Quelque remarquable qu’eût été, dans le cours du XVIe siècle, le progrès des classes bourgeoises, il avait pu s’opérer sans querelle d’amour-propre ou d’intérêt entre la noblesse et la roture ; la grande lutte religieuse dominait et atténuait toutes les rivalités sociales. Aucun procédé malveillant des deux ordres l’un envers l’autre ne parut aux états-généraux de 1576 et de 1588. Mais, après l’apaisement des passions soulevées par la dualité de croyance et de culte, d’autres passions assoupies fond des cœurs se réveillèrent ; et ainsi, par la force des choses, le premier quart du XVIIe siècle se trouva marqué pour recueillir et mettre au jour, avec les griefs récens, toute l’antipathie amassée de longue main entre le second ordre et le troisième. Cette collision éclata, en 1614, au sein des états convoqués ; à la majorité de Louis XIII, pour chercher un remède à ce qu’avaient produit de dilapidations et d’anarchie les quatre ans de régence écoulés depuis le dernier règne[1].
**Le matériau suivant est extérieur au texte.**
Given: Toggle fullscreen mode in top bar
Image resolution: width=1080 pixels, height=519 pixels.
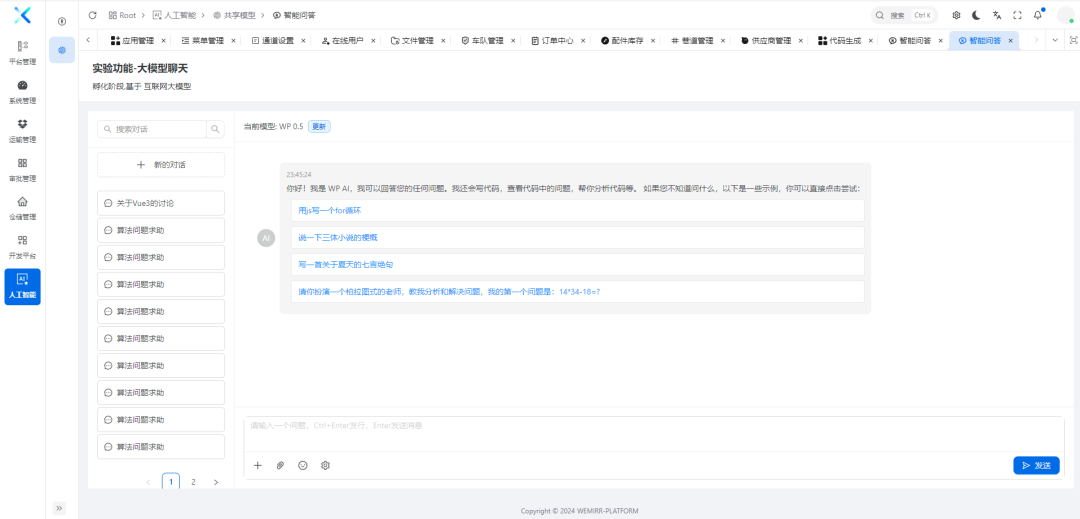Looking at the screenshot, I should (1017, 15).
Ce fut le 14 octobre que l’assemblée se réunit en trois chambres distinctes au couvent des Augustins de Paris ; elle comptait quatre-cent-soixante-quatre députés, dont cent quarante du clergé, cent trente-deux de la noblesse, et cent quatre-vingt-douze du tiers-état. Parmi ces derniers, les membres du corps judiciaire et les autres officiers royaux dominaient par le nombre et par l’influence. Dès la séance d’ouverture, on put voir entre les deux ordres laïques des signes de jalousie et d’hostilité ; le tiers-état s’émut pour la première fois des différentes du cérémonial à son égard[2] ; l’orateur de la noblesse s’écria

  1. Voyez le rapport de mon frère Amédée Thierry sur le concours du prix d’histoire, décerné en, 1844 par l’Académie des sciences morales et politiques. (Mémoires de l’Académie, t. V, p. 826.)
  2. « Je remarquai que mondit sieur le chancelier, parlant en sa harangue à messieurs du clergé et de la noblesse, mettoit la main à son bonnet carré, et se découvroit, ce qu’il ne fit point lorsqu’il parloit au tiers-état. » (Relation des états-généraux de 1614, par Florimond Rapine, député du tiers-état de Nivernais, Des États-Généraux, etc ? n Recueil de Mayer, t. XVI, p. 102.)